FDA recommends that anyone filing a 510(k) for such a device "include performance specifications," but also describe "how this special controls guidance document was used during device development and testing."

Among the health risks FDA wants to see data for are electrical hazards, electromagnetic interference, tissue damage (due to acoustic intensity) and patient mismanagement.

The guidance states that in many cases, "clinical studies will not be needed," but exceptions include instances in which a device's labeled indications are "dissimilar from legally marketed devices of the same type," but also when a design is "dissimilar from legally marketed designs." Any novel technology embedded in a sonometer may also trigger a clinical data requirement.

A sponsor will have to obtain an investigational device exemption for any such study, but the study may qualify as a non-significant risk study, in which case the institutional review board that oversees the study acts as a proxy for FDA. The guidance also refers to "major differences ... in the record keeping and reporting requirements," but goes into no detail.

Should a sponsor have to undertake clinical studies, FDA recommends that the exclusion criteria should include anyone taking a number of drugs within a time period specified by the sponsor. This list includes bisphosphonates (such as alendronate, aka, Fosamax), calcitonin and therapeutic doses of vitamin D. Also, any patients who have been diagnosed with hyperparathyroidism or hypoparathyroidism in the previous five years should be excluded.
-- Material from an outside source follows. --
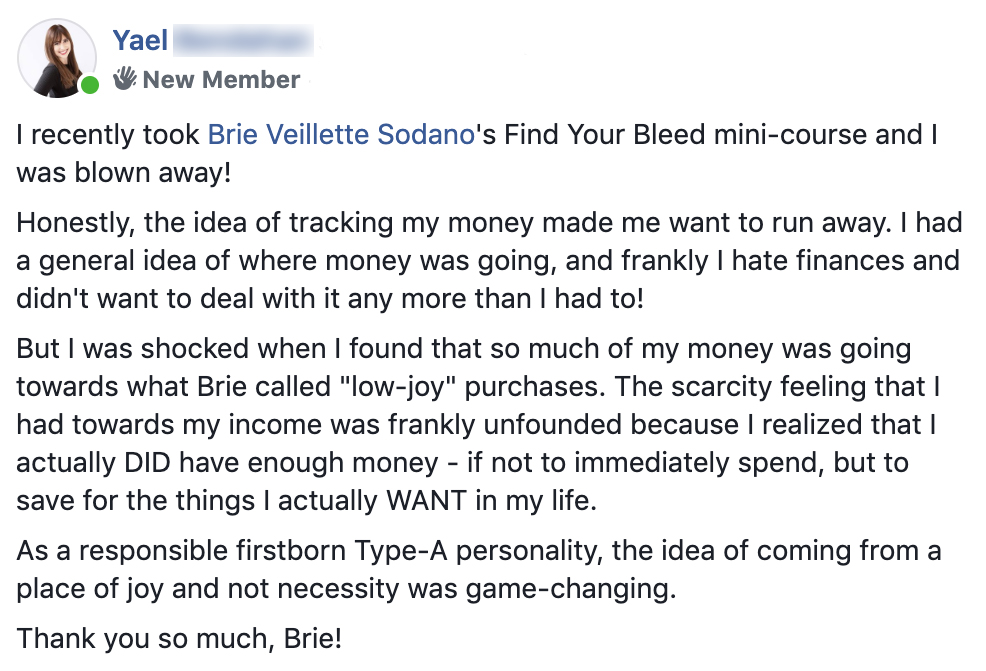
Task: Click the green online status dot
Action: click(x=90, y=85)
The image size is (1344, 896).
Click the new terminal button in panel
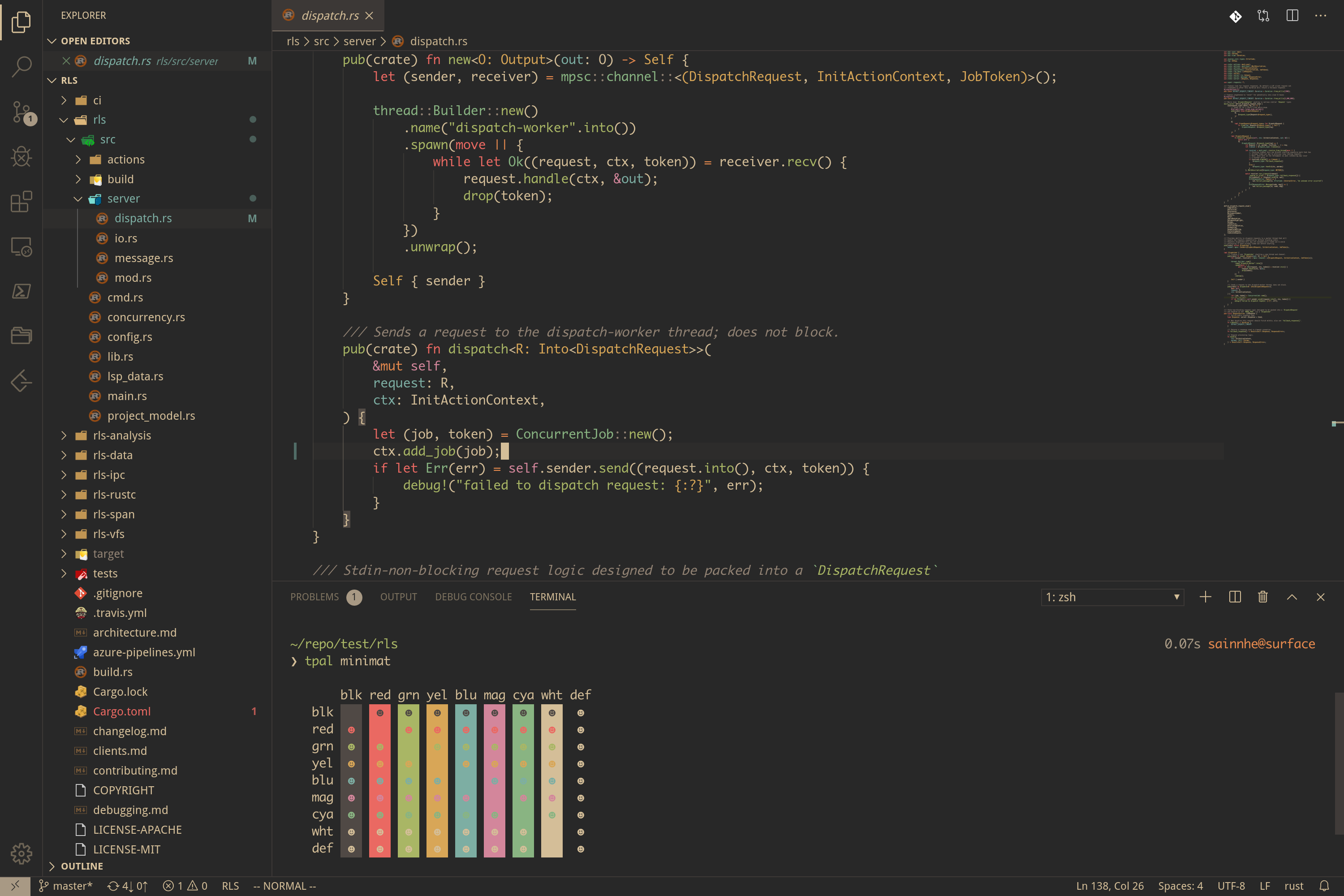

Senate eyes $5.2B more for NIH this year

FDA may have won House approval for a pay raise of almost $300 million recently (Medical Device Daily, June 27, 2008), but don't tell FDAers about a proposal to boost spending at the National Institutes of Health by more than $5 billion in the current federal fiscal cycle.

The chairman and ranking member of a Senate subcommittee announced last Wednesday their intent to provide an emergency bolus of $5.2 billion for FY08 NIH funding, which at present stands at almost $29.4 billion.

The proposal, offered by Tom Harkin (D-Iowa) and Arlen Specter (R-Pennsylvania), chairman and ranking member, respectively, of the Labor-HHS-Education Appropriations Subcommittee (Senate Budget Committee), would increase funding of the National Cancer Institute by $1.2 billion, and the remaining $4 billion would be divided between the other institutes at NIH.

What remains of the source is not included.